Godfrey Lewi

Godfrey Lewi

 

Paintings from the Healing Machine

Interview with Godfrey Lewi

Godfrey Levi’s artwork depicts images that are abstract and erratic. These images are rich in interpretation and that was something that I learnt while speaking to the artist and his family.

Firstly the machine that Godfrey uses is very erratic in a sense. He places a canvas on a motor and its spins at 200-600 rotations a minute. To this he adds the paint to the canvas and lets the machine decide what image it want to show:.

“They talk to you. You can’t see what it is doing while it is spinning. It is spinning at anywhere between 200-600 revs a minute. You put on bits of paint around the canvas- but once it’s spinning that paint goes wherever it goes. It’s has a mind of its own…. It’s not like paining a portrait of someone or a still life- where the apple tells you it’s an apple. You can interpret it differently but ultimately it tells you that it wants to be an apple. With the spinning process you haven’t got a clue where it is going to take you. Which I like.”

“What I have learnt is that I am not actually doing the paintings.

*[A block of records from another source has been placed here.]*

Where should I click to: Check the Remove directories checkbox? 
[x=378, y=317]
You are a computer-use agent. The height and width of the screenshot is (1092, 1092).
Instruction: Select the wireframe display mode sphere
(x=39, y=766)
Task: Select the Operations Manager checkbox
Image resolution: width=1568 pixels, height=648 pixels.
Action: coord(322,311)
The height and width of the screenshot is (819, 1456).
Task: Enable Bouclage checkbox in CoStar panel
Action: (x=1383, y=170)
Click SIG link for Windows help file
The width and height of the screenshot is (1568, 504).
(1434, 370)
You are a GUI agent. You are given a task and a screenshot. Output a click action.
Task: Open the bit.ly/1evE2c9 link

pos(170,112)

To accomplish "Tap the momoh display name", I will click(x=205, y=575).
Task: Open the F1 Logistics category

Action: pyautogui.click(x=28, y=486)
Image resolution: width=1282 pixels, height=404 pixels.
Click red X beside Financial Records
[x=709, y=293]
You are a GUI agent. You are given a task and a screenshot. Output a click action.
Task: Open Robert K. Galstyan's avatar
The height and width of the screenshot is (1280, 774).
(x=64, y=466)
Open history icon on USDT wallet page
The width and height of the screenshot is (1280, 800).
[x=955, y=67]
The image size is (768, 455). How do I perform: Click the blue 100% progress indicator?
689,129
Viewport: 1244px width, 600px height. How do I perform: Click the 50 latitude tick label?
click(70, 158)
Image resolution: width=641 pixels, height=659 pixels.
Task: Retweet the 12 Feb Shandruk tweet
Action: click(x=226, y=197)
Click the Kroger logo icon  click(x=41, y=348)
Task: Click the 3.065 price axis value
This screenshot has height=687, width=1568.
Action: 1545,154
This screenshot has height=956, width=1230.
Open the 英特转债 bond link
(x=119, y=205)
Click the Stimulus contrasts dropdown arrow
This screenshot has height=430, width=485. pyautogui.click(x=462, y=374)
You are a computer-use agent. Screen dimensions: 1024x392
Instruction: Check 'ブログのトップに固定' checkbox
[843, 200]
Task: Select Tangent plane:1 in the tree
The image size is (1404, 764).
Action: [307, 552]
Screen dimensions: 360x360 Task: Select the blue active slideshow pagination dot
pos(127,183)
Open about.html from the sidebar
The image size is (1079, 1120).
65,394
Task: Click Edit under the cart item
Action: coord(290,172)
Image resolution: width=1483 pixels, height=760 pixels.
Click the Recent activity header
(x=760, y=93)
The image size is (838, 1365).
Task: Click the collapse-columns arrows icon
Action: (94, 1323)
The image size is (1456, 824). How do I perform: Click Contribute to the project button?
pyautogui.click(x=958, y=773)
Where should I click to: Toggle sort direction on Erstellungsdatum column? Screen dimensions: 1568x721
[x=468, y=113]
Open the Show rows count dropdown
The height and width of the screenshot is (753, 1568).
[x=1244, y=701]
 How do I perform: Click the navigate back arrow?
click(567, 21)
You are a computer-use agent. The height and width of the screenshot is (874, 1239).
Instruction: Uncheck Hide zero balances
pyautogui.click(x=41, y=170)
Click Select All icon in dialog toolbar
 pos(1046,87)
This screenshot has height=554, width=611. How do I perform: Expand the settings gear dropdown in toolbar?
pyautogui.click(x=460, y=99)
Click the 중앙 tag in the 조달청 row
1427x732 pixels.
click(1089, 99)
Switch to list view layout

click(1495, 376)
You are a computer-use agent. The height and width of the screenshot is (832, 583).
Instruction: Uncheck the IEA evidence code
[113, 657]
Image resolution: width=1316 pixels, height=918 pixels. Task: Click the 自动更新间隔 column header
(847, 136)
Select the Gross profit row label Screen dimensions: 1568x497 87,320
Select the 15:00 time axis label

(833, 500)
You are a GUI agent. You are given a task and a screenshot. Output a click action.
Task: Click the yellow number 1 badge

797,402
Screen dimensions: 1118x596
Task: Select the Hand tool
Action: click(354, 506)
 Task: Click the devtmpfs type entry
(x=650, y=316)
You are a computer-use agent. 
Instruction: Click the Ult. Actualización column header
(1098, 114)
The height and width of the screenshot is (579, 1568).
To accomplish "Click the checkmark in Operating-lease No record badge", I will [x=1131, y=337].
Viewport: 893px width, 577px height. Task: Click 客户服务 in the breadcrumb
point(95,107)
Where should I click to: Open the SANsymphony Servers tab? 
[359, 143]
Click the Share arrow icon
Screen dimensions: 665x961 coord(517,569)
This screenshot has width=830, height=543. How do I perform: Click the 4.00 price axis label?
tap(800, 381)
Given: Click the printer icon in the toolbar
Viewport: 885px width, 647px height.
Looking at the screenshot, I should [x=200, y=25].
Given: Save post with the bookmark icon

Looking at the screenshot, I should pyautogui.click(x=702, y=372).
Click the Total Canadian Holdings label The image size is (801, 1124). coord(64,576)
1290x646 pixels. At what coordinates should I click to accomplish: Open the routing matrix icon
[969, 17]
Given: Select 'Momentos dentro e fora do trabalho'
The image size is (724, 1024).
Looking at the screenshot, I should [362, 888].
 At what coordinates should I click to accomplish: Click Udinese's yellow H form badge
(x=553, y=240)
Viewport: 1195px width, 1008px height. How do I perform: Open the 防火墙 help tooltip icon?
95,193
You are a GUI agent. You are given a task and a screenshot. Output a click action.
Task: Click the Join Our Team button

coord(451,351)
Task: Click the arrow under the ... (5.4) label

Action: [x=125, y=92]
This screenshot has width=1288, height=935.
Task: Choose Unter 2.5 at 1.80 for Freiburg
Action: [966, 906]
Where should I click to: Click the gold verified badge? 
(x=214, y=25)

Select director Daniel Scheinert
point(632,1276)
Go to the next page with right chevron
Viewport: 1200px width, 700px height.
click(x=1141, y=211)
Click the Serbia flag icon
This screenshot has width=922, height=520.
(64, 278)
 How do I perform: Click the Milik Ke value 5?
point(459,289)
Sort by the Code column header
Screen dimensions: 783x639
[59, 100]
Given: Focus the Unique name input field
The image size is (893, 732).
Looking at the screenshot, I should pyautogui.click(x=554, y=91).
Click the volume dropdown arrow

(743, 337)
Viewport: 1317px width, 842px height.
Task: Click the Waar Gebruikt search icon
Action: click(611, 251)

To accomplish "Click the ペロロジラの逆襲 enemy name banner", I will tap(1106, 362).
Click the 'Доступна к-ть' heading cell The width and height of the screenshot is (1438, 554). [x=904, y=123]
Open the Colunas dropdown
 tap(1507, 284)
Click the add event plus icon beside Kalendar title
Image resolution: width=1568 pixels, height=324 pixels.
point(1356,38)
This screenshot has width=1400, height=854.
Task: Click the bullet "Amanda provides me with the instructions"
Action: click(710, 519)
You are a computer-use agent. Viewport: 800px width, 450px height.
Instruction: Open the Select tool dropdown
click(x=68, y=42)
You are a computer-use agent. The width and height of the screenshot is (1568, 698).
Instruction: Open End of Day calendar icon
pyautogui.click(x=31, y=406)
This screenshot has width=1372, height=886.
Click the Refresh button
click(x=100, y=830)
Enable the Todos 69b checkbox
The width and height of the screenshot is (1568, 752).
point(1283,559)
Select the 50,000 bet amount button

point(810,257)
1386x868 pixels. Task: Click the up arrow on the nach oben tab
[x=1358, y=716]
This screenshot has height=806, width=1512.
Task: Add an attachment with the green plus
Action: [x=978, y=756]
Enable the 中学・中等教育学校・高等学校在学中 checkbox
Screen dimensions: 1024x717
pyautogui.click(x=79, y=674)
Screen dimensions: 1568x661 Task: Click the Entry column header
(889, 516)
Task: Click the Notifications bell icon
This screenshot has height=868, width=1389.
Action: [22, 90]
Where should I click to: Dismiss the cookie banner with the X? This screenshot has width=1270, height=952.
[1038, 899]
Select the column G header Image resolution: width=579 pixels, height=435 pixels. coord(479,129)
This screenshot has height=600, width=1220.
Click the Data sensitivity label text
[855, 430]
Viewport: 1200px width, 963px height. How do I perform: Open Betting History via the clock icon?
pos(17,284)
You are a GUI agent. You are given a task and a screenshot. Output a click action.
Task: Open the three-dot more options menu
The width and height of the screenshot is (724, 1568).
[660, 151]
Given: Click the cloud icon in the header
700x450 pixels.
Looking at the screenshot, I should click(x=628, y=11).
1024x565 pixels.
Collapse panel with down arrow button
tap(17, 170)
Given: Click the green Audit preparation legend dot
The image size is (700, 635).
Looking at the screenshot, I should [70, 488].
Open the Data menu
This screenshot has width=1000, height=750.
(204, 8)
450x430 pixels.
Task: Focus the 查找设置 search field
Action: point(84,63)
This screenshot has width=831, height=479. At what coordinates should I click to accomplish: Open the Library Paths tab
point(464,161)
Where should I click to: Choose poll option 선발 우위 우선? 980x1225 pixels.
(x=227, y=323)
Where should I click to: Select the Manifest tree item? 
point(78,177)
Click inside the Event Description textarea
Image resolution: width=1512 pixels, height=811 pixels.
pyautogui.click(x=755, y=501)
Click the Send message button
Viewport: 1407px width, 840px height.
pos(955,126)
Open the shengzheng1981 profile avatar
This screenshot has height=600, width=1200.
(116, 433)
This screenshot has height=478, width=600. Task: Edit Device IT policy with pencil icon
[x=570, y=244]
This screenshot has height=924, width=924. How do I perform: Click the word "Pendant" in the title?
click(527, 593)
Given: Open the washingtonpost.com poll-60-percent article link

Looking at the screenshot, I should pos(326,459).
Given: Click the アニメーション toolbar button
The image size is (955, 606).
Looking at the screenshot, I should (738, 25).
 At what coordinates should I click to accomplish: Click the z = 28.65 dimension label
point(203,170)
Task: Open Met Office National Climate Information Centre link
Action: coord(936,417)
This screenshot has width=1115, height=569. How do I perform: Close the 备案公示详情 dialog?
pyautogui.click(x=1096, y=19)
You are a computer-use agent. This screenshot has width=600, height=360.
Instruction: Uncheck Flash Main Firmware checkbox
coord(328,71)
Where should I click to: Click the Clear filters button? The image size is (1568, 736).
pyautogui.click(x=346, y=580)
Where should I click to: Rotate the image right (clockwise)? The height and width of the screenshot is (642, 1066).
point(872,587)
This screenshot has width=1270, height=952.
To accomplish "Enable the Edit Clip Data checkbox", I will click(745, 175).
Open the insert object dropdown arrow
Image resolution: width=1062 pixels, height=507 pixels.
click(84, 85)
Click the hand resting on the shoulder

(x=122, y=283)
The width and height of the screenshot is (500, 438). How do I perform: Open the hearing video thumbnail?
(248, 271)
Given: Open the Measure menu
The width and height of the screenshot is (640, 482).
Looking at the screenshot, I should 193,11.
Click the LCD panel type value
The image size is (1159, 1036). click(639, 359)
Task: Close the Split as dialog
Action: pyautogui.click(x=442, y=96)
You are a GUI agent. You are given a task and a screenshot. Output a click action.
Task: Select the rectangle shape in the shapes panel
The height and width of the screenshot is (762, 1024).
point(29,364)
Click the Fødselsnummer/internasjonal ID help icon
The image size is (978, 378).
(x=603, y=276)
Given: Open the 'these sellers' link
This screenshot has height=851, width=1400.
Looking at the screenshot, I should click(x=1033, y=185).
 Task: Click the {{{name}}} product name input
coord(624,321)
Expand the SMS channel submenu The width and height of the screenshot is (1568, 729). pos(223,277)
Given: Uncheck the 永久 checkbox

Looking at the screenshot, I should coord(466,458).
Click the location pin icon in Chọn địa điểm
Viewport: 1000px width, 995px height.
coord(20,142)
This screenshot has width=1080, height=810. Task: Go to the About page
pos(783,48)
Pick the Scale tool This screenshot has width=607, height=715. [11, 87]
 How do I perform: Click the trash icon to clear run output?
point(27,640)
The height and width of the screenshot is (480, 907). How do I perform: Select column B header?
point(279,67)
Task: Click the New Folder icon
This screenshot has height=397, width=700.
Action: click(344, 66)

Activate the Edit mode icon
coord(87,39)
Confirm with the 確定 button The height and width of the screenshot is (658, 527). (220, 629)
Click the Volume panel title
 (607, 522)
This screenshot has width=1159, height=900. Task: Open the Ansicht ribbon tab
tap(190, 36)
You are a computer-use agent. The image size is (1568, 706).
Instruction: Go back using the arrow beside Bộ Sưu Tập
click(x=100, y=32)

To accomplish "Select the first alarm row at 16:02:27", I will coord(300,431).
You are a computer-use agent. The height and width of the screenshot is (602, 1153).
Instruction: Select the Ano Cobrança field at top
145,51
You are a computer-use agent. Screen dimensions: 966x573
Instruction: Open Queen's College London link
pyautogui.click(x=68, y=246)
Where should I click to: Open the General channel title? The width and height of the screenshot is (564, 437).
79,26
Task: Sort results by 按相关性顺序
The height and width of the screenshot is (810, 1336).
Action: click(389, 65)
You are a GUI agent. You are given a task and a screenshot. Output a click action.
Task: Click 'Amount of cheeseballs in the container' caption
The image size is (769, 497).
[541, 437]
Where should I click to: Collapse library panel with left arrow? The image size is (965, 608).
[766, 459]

The paintings are telling me what they want to be. I start out one way, then I am taken in a completely different direction. It tells me where and what it wants to be. It is a very emotional time- it is like…I don’t particularly believe in this… but when you go into séances they tell you to feel the vibes. These works feel the way that you are feeling at the time and it just comes out that way. The wheel tells you how you feel.”

This artwork is a reflection of the artist and his emotions. It has been a very cathartic process for him. In the artists words this images are a “mixture of imagination and emotions.”

“Cathartic is a good word. Until now I have been calling it more therapy. I don’t know why but it just is. If you asked me to come and paint you now I couldn’t because I have to be in the right mood. The feeling has to be there.” The artwork “is all different emotions that I have felt. I can start out very melancholy and then uplifted by they end. Art invokes memories. It seems to express me. What sort of expression I’m not sure. The combinations and the results are quite limitless. It is an infinite amount of variations that you can get. My way of thinking is slightly scrambled. I don’t know why but I like trying to look at things differently”

I asked Godfrey about his colour scheme and queried why he chose to uses just black and white. He explained that black and white where extremes of each other. They represent the light and dark of life.

“I think black and white are two very distinctive colours. They express two extremes of feelings. It’s light and dark and it covers the entire gambit of emotions. You need to black and white to get the grey. What I want the artwork to do is have a different meaning to anyone who looks at it. I want you to impart your own emotions onto the works.”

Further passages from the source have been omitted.